--- START ---

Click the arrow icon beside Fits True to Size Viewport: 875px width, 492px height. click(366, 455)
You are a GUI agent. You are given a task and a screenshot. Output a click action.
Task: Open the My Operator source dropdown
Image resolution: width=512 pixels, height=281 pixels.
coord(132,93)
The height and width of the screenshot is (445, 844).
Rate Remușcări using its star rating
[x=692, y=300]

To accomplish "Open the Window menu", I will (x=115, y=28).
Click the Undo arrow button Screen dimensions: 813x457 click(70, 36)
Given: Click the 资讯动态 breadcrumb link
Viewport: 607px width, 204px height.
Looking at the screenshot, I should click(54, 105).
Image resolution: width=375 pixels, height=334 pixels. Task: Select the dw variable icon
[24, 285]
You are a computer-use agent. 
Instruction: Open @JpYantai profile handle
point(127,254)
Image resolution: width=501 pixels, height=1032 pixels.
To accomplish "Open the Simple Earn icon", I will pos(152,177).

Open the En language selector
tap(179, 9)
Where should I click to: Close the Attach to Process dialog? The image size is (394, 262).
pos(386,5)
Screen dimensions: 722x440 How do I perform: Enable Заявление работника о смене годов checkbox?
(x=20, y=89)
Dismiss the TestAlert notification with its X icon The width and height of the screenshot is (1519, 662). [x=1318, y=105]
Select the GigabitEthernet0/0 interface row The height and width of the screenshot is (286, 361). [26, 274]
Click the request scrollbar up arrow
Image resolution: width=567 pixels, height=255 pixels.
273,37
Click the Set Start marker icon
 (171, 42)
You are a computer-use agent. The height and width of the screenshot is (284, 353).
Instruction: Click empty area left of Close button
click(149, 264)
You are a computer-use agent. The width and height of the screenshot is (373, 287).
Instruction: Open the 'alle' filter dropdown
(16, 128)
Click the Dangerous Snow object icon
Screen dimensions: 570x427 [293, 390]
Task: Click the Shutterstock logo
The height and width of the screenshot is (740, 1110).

--- END ---

• Work to be completed: Give all of the lines above again, exactly as they are.

• Final answer:
Click the arrow icon beside Fits True to Size Viewport: 875px width, 492px height. click(366, 455)
You are a GUI agent. You are given a task and a screenshot. Output a click action.
Task: Open the My Operator source dropdown
Image resolution: width=512 pixels, height=281 pixels.
coord(132,93)
The height and width of the screenshot is (445, 844).
Rate Remușcări using its star rating
[x=692, y=300]

To accomplish "Open the Window menu", I will (x=115, y=28).
Click the Undo arrow button Screen dimensions: 813x457 click(70, 36)
Given: Click the 资讯动态 breadcrumb link
Viewport: 607px width, 204px height.
Looking at the screenshot, I should click(54, 105).
Image resolution: width=375 pixels, height=334 pixels. Task: Select the dw variable icon
[24, 285]
You are a computer-use agent. 
Instruction: Open @JpYantai profile handle
point(127,254)
Image resolution: width=501 pixels, height=1032 pixels.
To accomplish "Open the Simple Earn icon", I will pos(152,177).

Open the En language selector
tap(179, 9)
Where should I click to: Close the Attach to Process dialog? The image size is (394, 262).
pos(386,5)
Screen dimensions: 722x440 How do I perform: Enable Заявление работника о смене годов checkbox?
(x=20, y=89)
Dismiss the TestAlert notification with its X icon The width and height of the screenshot is (1519, 662). [x=1318, y=105]
Select the GigabitEthernet0/0 interface row The height and width of the screenshot is (286, 361). [26, 274]
Click the request scrollbar up arrow
Image resolution: width=567 pixels, height=255 pixels.
273,37
Click the Set Start marker icon
 (171, 42)
You are a computer-use agent. The height and width of the screenshot is (284, 353).
Instruction: Click empty area left of Close button
click(149, 264)
You are a computer-use agent. The width and height of the screenshot is (373, 287).
Instruction: Open the 'alle' filter dropdown
(16, 128)
Click the Dangerous Snow object icon
Screen dimensions: 570x427 [293, 390]
Task: Click the Shutterstock logo
The height and width of the screenshot is (740, 1110).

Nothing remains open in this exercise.